Dataro recently teamed up with a leading environmental organisation to test machine learning techniques against traditional segmentation for a direct mail shoulder appeal. Using a custom ‘live-tracking’ app, Dataro tracked and reported on campaign results as they came in. After 65 days of responses, the results showed a clear win for machine learning:

  • 12.7% improvement in net revenue using Dataro
  • 6.9% response rate for Dataro vs 5.3% response rate for RFM
  • 22.8% improvement in ROI using Dataro
  • The largest single gift came from a Dataro selection

Here’s how we did it.

Setting up the test

Choosing which supporters to contact in a direct mail appeal has traditionally been a time consuming task. Using manual methods such as RFM (recency, frequency, monetary value), charities or their agencies have created ‘segments’ to group supporters together based on recent giving history. Certain segments are then selected for inclusion in the campaign.

Rather than segments, Dataro uses machine learning to analyse patterns in the charity’s entire history of fundraising, including transactions, engagement and communications data, to paint a much more detailed picture of giving. Each donor is then given a ‘propensity score’ reflecting their probability of giving. We can then make a recommendation about who to include and who to exclude from the campaign, as well as the optimum list size and ask strategy.

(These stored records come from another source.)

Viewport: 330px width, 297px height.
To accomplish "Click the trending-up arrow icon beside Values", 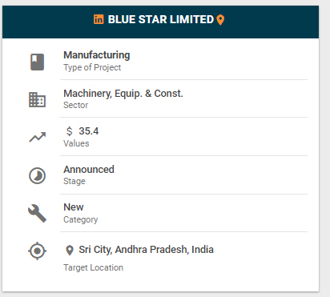I will pos(38,137).
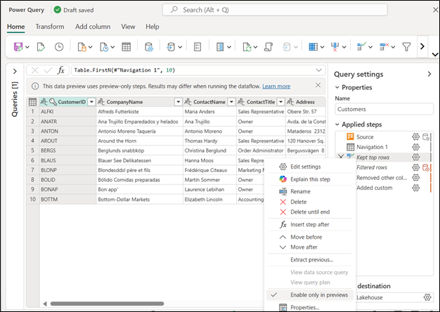Switch to the Transform tab
Image resolution: width=440 pixels, height=312 pixels.
(x=49, y=27)
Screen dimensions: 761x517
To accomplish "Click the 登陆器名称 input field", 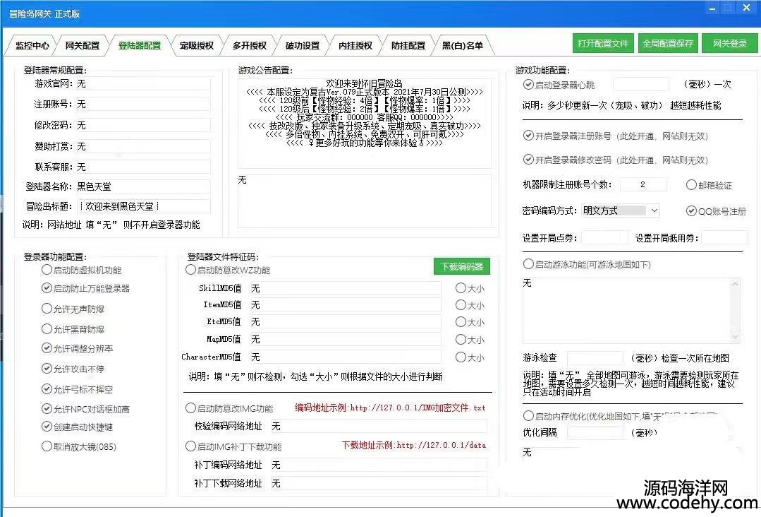I will coord(142,187).
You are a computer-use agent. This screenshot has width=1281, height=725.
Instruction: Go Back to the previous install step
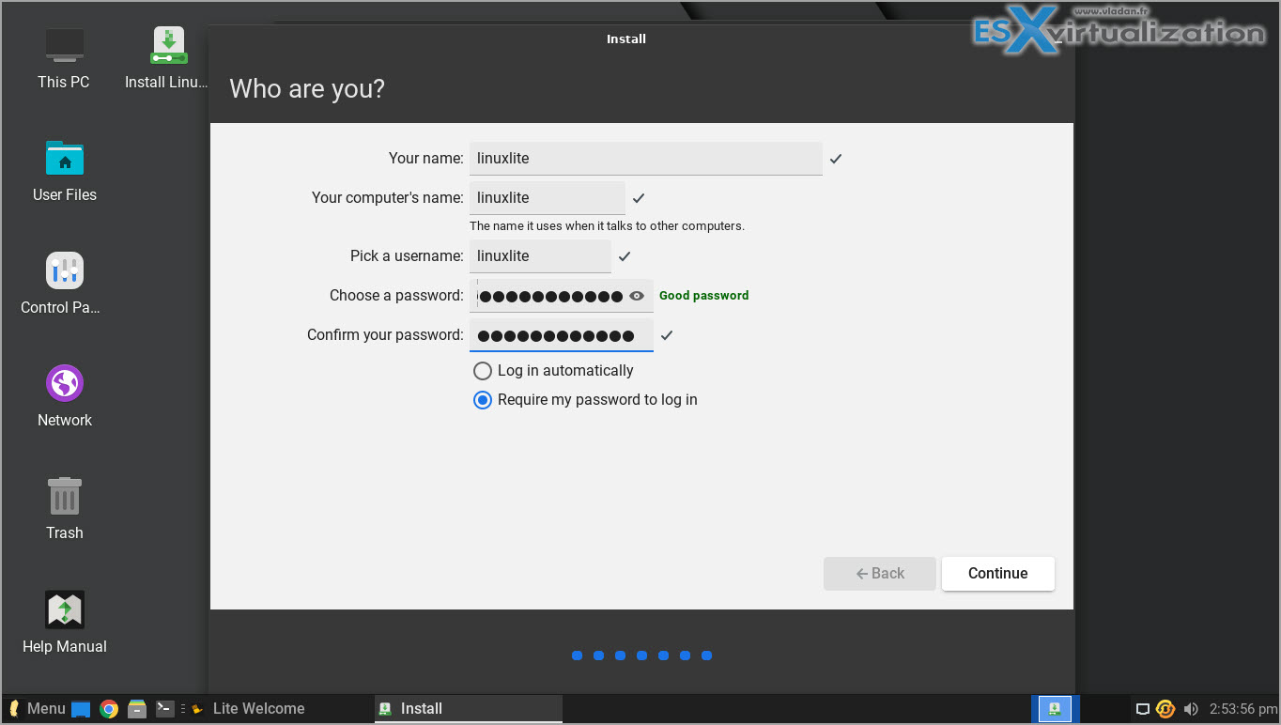pos(879,573)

In order to measure the difference between the RFM list vs Dataro’s list, we used the following methodology:

  1. We generated propensity scores for every donor reflecting their propensity to give during the Spring Appeal. Using these scores, we generated a recommended campaign list.
  2. Our charity partner supplied us with its proposed campaign list, selected using RFM analysis.
  3. We compared the Dataro list against our partner’s proposed campaign list to identify three categories of donor:
    1. Donors appearing in both lists were labelled blue;
    2. Donors our partner selected using RFM but which Dataro would removed were labelled red; and 
    3. Donors Dataro selected but which our partner had not chosen using RFM analysis were labelled green.
  4. The direct mail appeal was sent to all donors from both lists, allowing us to compare responses from the Dataro selections (blue + green categories) vs the client selections (blue + red categories).

Analysing the results

Using a custom-built web-app, Dataro tracked responses from each category of donors. In every measure, the machine learning list outperformed the RFM selections. Critically, the results highlighted some of the shortcomings of the traditional RFM approach, including:

  • RFM is not able to identify between different donors that fall within the same ‘segment’, notwithstanding that most donors in the segment do not give to the campaign, resulting in lower response rates and wasted costs; and
  • RFM ‘missed’ a large number of donors that were very likely to give, because they did not fall into one of the chosen ‘segments’, resulting in lower revenue.

Net revenue

Net revenue is the critical test of performance. In this case, net revenue takes into account the total costs vs total returns from the campaign. The Dataro campaign performed nearly 13% better than RFM campaign. 

Net Revenue
ROI

ROI is another important measure of performance. Critically in this case, the results showed that the ‘red’ segment (i.e. the donors selected with RFM but that Dataro suggested be removed) actually returned an ROI of less than 1, meaning the charity partner lost money by contacting those donors. The ‘green’ section (i.e. ‘extra’ donors Dataro identified) had an ROI of close to 5, while the blue segment (i.e. donors on both lists) had an ROI of close to 12.

Response Rates

Response rates can be useful to track the effectiveness of list selections. Of course, some ‘segments’ normally respond and higher levels than others. Again, however, the analysis showed that the ‘red’ segment responded at under 1%, while the ‘green’ segment performed much better (nearly 4%) and the blue segment performed strongly (nearly 8%). 

The test demonstrates how the ability to identify donors who are more likely to participate can help charities to save costs (through reduced mail volumes), save time (through easier list selections), and raise more funds from DM appeals.